Ungkapan lidah sering tak sesuai dengan keyakinan hati, Dan beribu ucapan tidak sesuai dengan amal perbuatan. Mukmin yang benar dan jujur adalah yang sesuai antara perkataan dengan perbuatannya. Sedangkan orang munafik, secara lahiriah kelihatan bagus Dan bersih, namun hatinya keras bagaikan batu, bahkan lebih keras lagi.

Allah swt. Maha Mengetahui apa yang terlintas dalam hati manusia. Mengetahui Mata yang tidak jujur Dan segala yang tersembunyi dalam dada. Mengetahui yang munafik dari yang mukmin, serta mengetahui yang dusta dari yang jujur.

Namun, atas kehendak-Nya, Dia berhak memberikan ujian-ujian tertentu, untuk mengetahui rahasia hati yang tersembunyi dalam setiap jiwa; serta menunjukkan siapa yang hanya berbicara tanpa melaksanakan apa yang ia katakan; atau menyakini sesuatu, tapi tidak merealisasikannya.

Tujuan ditampakkannya rahasia hati itu karena Allah swt. Ingin menegakkan hujjah (alasan) atas manusia, agar di Hari kiamat nanti tidak Ada seorang pun yang merasa terzalimi Dan teraniaya. Mereka diberi ujian, akan tetapi sebagian besar gagal dalam ujian tersebut. Lebih dari itu, melalui ujian, Allah swt. Ingin membersihkan barisan orang-orang mukmin dari orang-orang munafik. Sebab, bercampurnya orang mukmin dengan orang munafik akan melemahkan barisan, menyebabkan kegoncangan, Dan mengakibatkan kekalahan serta kehancuran.

Ujian merupakan sunnah ilahiyah Dan sebagai standar bagi semua manusia tanpa kecuali, yang berlaku sejak Adam a.s. Diciptakan hingga Hari kiamat kelak.

Allah swt. Berfirman dalam kitab-Nya: Alif lam mim. Apakah manusia itu mengira bahwa mereka dibiarkan (saja) mengatakan: " Kami telah beriman, sedang mereka tidak diuji lagi? Dan sesungguhnya Kami telah menguji orang-orang sebelum mereka, maka sesungguhnya Allah mengetahui orang-orang yang benar Dan sesungguhnya Dia mengetahui orang-orang yang dusta. (QS.Al-Ankabut [29]: 1-3).

Ujian dari Allah swt. Tidak sedikit jumlahnya, Dan berlaku terus-menerus sejak manusia mendapat beban syariat, sampai tibanya kematian. Jihad fisabilillah merupakan ujian, bahkan sebagai ujian yang sangat berat. Namun, bukan mustahil dilakukan karena orang-orang mukmin bisa Lulus dalam ujian itu. Sedangkan orang-orang munafik, tidak akan Lulus. Infak di jalan Allah swt. Adalah ujian. Ujian ini sulit, tetapi bukan sesuatu yang mustahil.

Orang mukmin mampu melaksanakannya, sementara orang munafik tidak akan mampu. Begitu pula, bersikap baik terhadap sesama manusia juga ujian; menahan amarah juga ujian; rida dengan hukum Allah swt. Juga ujian; berbuat baik kepada orang tua pun ujian, Dan seterusnya.

▶ [Cuplikan Data]
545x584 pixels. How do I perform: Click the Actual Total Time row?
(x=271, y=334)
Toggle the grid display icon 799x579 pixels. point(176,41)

▶ [Yang Harus Dikerjakan]
Salin tanpa perubahan bagian teks tentang ujian dari Allah di atas, mulai dari "Ujian merupakan sunnah" sampai dengan "(QS.Al-Ankabut [29]: 1-3).".

▶ [Jawaban Latihan]
Ujian merupakan sunnah ilahiyah Dan sebagai standar bagi semua manusia tanpa kecuali, yang berlaku sejak Adam a.s. Diciptakan hingga Hari kiamat kelak.

Allah swt. Berfirman dalam kitab-Nya: Alif lam mim. Apakah manusia itu mengira bahwa mereka dibiarkan (saja) mengatakan: " Kami telah beriman, sedang mereka tidak diuji lagi? Dan sesungguhnya Kami telah menguji orang-orang sebelum mereka, maka sesungguhnya Allah mengetahui orang-orang yang benar Dan sesungguhnya Dia mengetahui orang-orang yang dusta. (QS.Al-Ankabut [29]: 1-3).